Both grandmothers made bread from scratch, loaves and loaves of bread weekly. I loved being at my mother’s mother’s house when she made bread, because right out of the oven, we would get a warm slice with butter and sugar on it. It was to me a slice of heaven. In fact, bread is a food staple in most cultures around the world. The types of bread may vary depending on the culture—whole wheat, white, pumpernickel, rye, baguette, boule, brioche, pain ordinaire, challah, matzo, pita, soda bread, scone—but bread is a core food in many cultures around the world. Is it any wonder then that bread became the center of the sacramental meal Jesus instituted on the night before he died? Depending on the Gospel account one is reading, the meal was likely a Passover meal in which bread figures prominently because it figured, and figures prominently still, in Jewish culture. Is it any wonder, then, that in the post-resurrection Church, among the things new converts to the faith did besides devoting themselves to the teaching of the apostles, fellowship with one another (that is, learning to love one another), and prayer was the breaking of the bread. In the early church, when they gathered, the whole community would share a meal together as a sign of their love and unity, and out of this meal, bread—the central food of the meal—would be set aside for a celebration of Eucharist (Holy Communion) in which the presence of Christ would be celebrated among them.

Bread, Christ’s body given for the life of the world, unifies us around our Lord. The Didache, an ancient catechetical manual, said it beautifully, using the imagery of the harvest:

For as the broken loaf was once scattered over the mountains and then was gathered to become one, so may your church be gathered together into your kingdom from the very ends of the earth. (Didache 9.4)

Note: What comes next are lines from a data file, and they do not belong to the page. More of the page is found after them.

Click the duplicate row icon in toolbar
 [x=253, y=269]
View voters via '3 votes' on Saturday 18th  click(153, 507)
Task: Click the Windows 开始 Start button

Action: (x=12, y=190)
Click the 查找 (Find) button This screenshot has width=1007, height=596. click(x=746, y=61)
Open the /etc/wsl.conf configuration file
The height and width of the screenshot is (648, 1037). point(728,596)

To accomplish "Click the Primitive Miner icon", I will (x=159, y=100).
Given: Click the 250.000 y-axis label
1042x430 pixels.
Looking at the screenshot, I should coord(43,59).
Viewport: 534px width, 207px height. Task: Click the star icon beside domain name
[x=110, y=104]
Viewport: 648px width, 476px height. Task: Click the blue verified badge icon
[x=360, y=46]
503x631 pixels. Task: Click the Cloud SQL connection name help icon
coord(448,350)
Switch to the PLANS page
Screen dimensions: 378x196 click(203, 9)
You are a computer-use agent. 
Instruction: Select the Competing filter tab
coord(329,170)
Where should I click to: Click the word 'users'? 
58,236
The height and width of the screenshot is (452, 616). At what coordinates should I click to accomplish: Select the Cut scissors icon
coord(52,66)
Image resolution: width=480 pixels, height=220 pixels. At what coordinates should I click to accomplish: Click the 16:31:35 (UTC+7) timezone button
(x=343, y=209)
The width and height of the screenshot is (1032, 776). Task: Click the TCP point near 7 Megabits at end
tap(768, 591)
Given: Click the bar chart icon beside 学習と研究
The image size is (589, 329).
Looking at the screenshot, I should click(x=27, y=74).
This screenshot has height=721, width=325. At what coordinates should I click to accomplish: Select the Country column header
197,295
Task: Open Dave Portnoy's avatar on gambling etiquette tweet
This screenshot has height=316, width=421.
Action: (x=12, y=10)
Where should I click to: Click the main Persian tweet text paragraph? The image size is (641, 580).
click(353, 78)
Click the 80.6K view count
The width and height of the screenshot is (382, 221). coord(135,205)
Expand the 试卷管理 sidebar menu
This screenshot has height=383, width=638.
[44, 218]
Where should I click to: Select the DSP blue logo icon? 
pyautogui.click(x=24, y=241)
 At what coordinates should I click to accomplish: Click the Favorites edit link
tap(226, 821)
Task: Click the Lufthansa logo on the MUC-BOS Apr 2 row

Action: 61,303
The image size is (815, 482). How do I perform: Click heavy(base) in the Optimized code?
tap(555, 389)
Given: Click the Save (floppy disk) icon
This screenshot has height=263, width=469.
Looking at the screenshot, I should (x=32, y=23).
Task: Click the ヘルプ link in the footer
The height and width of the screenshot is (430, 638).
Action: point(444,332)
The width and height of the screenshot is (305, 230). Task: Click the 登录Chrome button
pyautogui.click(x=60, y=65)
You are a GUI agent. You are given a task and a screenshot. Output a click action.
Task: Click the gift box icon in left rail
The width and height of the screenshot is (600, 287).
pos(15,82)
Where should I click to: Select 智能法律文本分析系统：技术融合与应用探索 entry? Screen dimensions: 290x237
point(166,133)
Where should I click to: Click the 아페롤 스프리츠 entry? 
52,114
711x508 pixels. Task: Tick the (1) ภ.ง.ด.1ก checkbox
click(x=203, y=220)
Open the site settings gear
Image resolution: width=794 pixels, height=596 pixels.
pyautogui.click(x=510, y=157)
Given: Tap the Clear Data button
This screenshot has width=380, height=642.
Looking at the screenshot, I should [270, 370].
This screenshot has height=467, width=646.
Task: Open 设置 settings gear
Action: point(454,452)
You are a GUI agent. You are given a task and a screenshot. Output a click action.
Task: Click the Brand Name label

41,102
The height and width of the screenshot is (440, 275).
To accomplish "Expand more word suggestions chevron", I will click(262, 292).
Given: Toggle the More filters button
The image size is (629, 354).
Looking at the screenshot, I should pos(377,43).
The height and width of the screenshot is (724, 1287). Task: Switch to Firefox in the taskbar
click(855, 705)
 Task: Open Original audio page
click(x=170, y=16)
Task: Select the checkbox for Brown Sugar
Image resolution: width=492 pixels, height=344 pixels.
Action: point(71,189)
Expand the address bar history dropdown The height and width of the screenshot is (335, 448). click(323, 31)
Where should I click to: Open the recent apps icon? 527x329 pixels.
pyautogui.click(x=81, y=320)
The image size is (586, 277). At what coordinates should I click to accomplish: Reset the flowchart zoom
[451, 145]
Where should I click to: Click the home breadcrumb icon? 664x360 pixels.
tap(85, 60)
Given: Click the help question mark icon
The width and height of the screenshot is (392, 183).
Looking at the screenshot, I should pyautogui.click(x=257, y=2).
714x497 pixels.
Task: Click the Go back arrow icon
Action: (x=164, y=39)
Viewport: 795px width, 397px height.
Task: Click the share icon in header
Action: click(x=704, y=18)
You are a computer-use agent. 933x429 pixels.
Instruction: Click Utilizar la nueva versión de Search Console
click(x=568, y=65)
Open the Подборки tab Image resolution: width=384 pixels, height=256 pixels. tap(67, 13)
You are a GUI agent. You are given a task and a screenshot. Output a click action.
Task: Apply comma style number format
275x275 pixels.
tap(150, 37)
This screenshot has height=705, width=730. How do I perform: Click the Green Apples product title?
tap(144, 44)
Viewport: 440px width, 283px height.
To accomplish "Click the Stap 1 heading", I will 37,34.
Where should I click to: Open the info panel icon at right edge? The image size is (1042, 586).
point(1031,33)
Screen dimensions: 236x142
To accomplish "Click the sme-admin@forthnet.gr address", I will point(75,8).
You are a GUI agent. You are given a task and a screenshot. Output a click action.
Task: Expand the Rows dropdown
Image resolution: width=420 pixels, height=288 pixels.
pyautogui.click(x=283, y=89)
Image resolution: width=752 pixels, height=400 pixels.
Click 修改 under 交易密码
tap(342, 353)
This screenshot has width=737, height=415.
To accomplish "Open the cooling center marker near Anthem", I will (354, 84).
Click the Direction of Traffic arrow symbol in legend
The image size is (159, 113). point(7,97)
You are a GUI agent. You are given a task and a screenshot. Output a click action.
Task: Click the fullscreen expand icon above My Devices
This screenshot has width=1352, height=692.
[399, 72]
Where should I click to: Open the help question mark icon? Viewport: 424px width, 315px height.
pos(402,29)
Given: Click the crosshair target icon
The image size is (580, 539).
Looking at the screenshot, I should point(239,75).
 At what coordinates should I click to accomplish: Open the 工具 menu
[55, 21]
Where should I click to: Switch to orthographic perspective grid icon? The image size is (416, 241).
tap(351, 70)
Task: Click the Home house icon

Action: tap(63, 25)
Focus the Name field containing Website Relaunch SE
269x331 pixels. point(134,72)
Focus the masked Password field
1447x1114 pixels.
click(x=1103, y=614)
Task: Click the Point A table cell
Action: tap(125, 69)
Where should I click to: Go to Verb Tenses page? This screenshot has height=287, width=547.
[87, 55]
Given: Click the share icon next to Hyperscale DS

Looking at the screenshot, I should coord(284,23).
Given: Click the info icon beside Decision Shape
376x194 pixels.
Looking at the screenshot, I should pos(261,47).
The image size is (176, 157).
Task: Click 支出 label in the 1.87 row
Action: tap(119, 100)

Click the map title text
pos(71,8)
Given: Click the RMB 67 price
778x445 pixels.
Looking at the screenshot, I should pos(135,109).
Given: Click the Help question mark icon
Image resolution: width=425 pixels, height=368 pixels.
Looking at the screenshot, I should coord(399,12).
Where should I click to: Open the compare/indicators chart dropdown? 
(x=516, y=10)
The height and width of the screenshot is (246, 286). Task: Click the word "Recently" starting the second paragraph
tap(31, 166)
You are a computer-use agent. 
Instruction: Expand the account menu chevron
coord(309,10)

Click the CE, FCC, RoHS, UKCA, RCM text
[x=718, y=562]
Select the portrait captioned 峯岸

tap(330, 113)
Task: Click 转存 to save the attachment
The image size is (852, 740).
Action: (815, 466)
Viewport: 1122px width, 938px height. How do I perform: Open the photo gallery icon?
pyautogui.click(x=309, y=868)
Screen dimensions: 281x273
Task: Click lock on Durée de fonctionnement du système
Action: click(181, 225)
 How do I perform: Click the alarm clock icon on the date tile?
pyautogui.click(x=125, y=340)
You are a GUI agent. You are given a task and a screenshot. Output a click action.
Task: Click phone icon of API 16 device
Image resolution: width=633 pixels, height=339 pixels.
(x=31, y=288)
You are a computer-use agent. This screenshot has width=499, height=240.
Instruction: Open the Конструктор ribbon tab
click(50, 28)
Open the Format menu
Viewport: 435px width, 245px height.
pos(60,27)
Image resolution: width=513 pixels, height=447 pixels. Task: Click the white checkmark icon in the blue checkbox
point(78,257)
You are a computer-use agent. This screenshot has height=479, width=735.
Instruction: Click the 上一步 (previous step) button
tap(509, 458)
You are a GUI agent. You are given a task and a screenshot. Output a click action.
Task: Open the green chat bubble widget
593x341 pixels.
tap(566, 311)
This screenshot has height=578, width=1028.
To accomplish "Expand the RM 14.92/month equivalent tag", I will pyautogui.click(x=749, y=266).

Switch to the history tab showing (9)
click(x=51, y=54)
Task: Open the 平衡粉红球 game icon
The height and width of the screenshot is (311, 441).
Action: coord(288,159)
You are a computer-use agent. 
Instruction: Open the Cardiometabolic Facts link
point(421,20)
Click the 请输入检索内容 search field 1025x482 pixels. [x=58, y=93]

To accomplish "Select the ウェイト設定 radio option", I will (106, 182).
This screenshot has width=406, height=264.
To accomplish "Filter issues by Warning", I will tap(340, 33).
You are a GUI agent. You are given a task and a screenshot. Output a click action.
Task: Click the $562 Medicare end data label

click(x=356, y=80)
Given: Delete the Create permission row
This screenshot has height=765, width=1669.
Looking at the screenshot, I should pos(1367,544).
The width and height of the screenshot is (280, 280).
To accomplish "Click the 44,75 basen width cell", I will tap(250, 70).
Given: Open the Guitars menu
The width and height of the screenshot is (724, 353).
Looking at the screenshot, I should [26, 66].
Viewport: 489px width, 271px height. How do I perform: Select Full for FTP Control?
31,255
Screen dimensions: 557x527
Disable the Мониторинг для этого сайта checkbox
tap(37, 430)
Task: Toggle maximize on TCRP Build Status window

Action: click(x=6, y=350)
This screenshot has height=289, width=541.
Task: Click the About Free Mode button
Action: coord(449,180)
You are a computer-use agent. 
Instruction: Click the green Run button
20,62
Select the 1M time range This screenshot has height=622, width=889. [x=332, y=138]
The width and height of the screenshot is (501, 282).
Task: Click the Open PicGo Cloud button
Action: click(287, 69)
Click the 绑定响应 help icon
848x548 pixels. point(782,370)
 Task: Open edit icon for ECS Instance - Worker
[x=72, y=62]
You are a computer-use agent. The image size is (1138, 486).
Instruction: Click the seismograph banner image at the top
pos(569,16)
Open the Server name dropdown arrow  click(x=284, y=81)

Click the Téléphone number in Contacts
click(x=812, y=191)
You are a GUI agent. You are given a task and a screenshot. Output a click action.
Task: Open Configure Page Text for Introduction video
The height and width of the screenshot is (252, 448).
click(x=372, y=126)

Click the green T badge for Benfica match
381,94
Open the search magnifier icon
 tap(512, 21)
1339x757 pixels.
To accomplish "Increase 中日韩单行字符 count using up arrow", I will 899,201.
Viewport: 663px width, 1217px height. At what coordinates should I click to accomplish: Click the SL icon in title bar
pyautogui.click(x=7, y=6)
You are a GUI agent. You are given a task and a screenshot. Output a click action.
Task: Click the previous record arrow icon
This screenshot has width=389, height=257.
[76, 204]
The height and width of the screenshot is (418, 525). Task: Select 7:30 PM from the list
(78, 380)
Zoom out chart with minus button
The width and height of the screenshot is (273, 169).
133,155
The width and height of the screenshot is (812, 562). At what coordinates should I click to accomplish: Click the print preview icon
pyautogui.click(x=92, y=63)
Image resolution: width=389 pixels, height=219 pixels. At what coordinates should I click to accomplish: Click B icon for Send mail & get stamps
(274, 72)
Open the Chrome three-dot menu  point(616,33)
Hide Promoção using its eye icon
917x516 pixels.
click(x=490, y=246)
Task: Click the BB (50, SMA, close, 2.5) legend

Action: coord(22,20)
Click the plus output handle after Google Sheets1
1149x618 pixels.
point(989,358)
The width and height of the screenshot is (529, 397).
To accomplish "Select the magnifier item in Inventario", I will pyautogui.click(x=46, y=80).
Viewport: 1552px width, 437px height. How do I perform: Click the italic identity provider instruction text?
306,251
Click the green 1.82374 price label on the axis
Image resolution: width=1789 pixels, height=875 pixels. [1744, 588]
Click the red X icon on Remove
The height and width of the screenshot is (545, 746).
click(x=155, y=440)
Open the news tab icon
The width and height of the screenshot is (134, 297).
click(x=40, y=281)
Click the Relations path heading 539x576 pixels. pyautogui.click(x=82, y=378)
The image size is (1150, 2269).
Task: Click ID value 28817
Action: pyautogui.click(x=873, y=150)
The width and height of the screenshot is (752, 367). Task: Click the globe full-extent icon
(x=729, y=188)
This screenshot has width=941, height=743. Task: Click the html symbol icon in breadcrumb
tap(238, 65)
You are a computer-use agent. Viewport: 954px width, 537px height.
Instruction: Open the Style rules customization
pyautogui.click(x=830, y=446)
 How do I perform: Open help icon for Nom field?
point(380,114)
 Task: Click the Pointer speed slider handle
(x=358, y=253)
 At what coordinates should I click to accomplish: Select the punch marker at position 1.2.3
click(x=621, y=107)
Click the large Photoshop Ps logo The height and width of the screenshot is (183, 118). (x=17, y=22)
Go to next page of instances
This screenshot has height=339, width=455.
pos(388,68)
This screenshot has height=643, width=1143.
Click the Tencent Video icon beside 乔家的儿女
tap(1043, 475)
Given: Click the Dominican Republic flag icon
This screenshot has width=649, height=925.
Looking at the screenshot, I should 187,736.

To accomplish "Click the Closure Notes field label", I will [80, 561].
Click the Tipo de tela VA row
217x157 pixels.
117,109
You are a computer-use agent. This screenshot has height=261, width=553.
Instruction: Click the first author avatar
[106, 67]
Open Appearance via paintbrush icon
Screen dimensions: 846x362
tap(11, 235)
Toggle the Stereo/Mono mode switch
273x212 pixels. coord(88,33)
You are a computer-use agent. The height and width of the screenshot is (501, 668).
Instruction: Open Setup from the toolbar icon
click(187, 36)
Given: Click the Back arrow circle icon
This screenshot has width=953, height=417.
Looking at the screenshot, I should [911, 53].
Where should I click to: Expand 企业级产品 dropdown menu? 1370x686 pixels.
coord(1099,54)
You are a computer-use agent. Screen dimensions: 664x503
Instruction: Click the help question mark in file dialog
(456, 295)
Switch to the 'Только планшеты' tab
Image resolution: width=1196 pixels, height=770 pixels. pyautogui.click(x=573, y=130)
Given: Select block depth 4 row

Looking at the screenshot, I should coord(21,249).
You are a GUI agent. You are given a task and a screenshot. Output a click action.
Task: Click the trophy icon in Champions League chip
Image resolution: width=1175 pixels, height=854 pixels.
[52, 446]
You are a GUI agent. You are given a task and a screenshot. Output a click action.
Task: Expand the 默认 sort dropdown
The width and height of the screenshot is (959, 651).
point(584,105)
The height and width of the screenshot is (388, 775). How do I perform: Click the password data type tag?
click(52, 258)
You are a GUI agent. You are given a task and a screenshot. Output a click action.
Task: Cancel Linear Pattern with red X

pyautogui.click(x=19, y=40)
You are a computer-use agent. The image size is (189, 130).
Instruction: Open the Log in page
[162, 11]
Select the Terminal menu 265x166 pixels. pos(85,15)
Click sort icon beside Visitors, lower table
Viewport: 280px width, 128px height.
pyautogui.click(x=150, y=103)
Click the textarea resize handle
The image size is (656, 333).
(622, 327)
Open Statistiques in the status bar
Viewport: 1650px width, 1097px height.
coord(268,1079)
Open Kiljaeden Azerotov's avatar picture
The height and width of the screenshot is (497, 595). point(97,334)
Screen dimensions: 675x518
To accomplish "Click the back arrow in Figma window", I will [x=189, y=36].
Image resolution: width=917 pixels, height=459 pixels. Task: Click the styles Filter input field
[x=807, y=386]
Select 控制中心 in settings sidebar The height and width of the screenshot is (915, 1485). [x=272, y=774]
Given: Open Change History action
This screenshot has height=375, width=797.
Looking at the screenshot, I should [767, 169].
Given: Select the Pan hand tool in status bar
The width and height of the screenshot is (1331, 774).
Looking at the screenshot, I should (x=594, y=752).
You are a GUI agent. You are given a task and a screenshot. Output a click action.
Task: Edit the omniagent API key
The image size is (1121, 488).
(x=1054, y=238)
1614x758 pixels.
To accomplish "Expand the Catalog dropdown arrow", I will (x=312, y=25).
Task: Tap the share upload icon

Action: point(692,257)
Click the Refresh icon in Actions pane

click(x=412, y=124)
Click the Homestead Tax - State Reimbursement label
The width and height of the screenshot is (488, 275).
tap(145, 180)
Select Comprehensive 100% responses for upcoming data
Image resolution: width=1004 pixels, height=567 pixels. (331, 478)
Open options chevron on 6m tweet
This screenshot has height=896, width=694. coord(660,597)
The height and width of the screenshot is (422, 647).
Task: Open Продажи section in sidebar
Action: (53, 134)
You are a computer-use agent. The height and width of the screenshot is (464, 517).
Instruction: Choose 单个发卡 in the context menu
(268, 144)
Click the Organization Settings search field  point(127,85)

Or, as the contemporary and beloved hymn, now so much a part of our liturgies, put it:

As the grains of wheat once scattered on the hill were gathered into one to become our bread; So may all your people from all the ends of earth, be gathered into one in you.

But our celebrations of Eucharist are not meant to nourish us only, but to nourish us for a purpose. In our reading for today, we are told that the ancient Christians held all things in common; those with means sold their possessions and distributed the proceeds to those who were in need; and then they all, rich and poor, gathered in their homes and shared a meal with one another, breaking bread so that all may be fed. At the end of our liturgy each Sunday, we are charged to “Go in peace to love and serve the Lord.” Those words remind us that we have been fed with the bread of life for a purpose: to go and serve those in need, just as the farm workers on my grandparents’ farms were fed to go and work the farm. For this reason, before each meeting of the Vestry (our Congregation Council), we celebrate the Holy Eucharist: to be nourished for the work given the Vestry to do; but also, to remind us of our unity in Christ. Knowing that we are brothers and sisters gathered in unity around our Lord’s Table makes it harder to be disagreeable with one another even if we disagree on the best way forward in our work as a Vestry.

Bread feeds us as it feeds the world; bread unites us, as it unites the world; bread nourishes us for the work we have been given to do as it did the people working my grandparents’ farms. And so we gather each week as the people of God to learn from the apostles’ teaching, to be in fellowship with one another, to pray for the world, and to break bread, which feeds, unites, and nourishes us to go back into the world to love and serve the Lord. Amen.